Here is what I think:
'Cos she thought she could change him...she was wrong but!
First of all let me tell you that women are no different from men! Everybody does it! You know why? 'Cos we all think of ourselves as low-level super-heroes in our own world. And whenever we meet somebody we like and there is something in this person doesn't suits us, then we think "Oh well... I will change it...Who else can do the magic if not me?...I will get him/her first and then it's gonna be alright". And it's not! You take it or leave it. 'Cos this kind of relationship is NEVER gonna work out.
Put yourself in that position, would you like your partner to change you? Or would you rather have him/her take you for who you are with all your luggage?
I actually know some people who got married having it in mind. Do you think they still have families?
I have dated guys, who was like: aww this whole being tough n' bitchy is just an act, but that's not who she REALLY is. Inside she is a sweet little girl...blah blah blah, I've seen it, I know!
...Uhh no you don't :) Now think logically, this "mask" of mine (or anybody else for that matter)...it couldn't be so unnatural if I'm using it, it must have come from somewhere...It is a part of me for better or worse. If you don't like it, then leave as I am not making anybody accept it against their will. But do not try to shape me into this sculpture of yours 'cos I am already a person with my own opinion.

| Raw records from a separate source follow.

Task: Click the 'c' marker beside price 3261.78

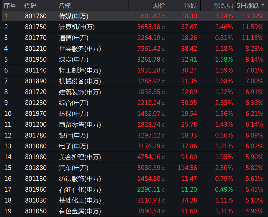Action: pyautogui.click(x=163, y=60)
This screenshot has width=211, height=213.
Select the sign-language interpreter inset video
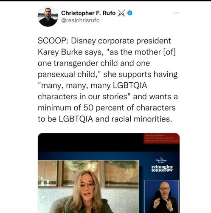(x=162, y=196)
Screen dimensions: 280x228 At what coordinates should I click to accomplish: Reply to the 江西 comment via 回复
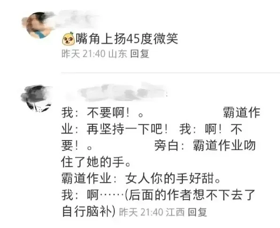point(197,212)
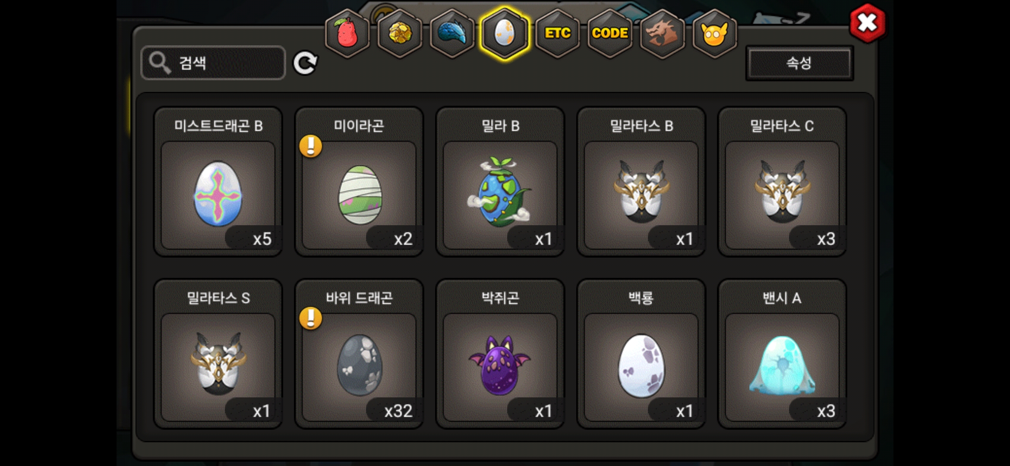Switch to the golden gem category tab
The height and width of the screenshot is (466, 1010).
[x=400, y=33]
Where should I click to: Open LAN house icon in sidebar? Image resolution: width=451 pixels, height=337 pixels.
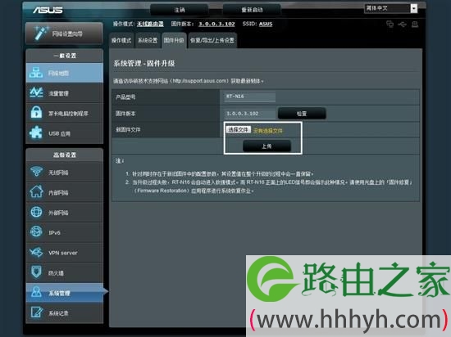point(36,191)
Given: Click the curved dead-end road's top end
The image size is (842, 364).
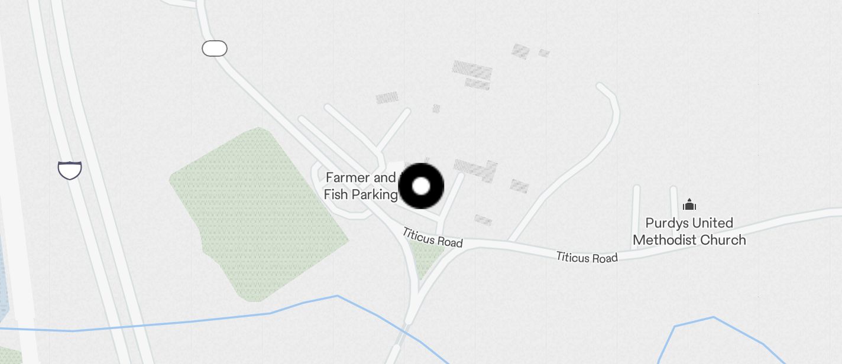Looking at the screenshot, I should [x=602, y=88].
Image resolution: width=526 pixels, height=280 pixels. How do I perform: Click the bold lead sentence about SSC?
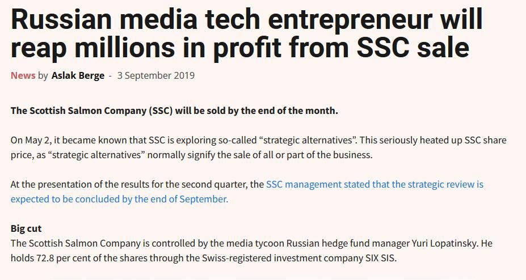pyautogui.click(x=174, y=110)
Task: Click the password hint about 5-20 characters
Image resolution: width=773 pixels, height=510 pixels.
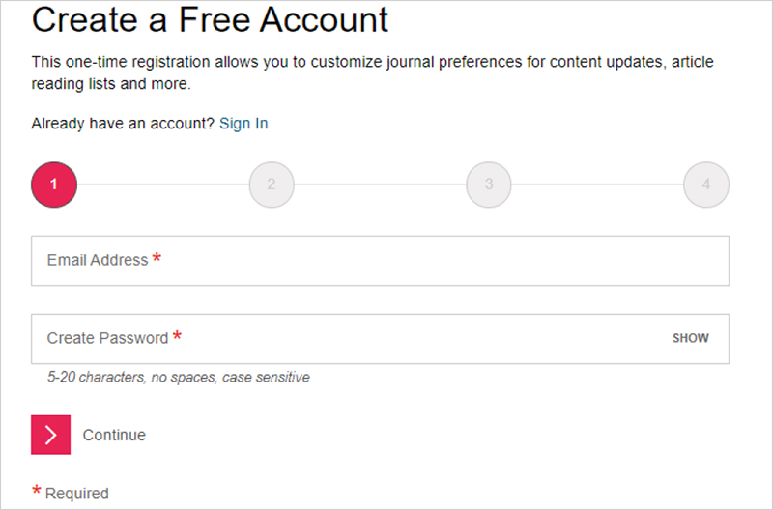Action: [x=179, y=378]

I am in no way suggesting that you should throw it in the face of your partner every chance you get. Been there too, it is not a pretty thing. I think the road to a healthy relationship lies through the ability to compromise according to the main goal. Is like a dance: you make few steps forward, but then you make few steps backwards so your partner have the room to make steps. I think a couple should develop together as relationship grows.
But yeah...all these things are easier to say then do when it comes to it.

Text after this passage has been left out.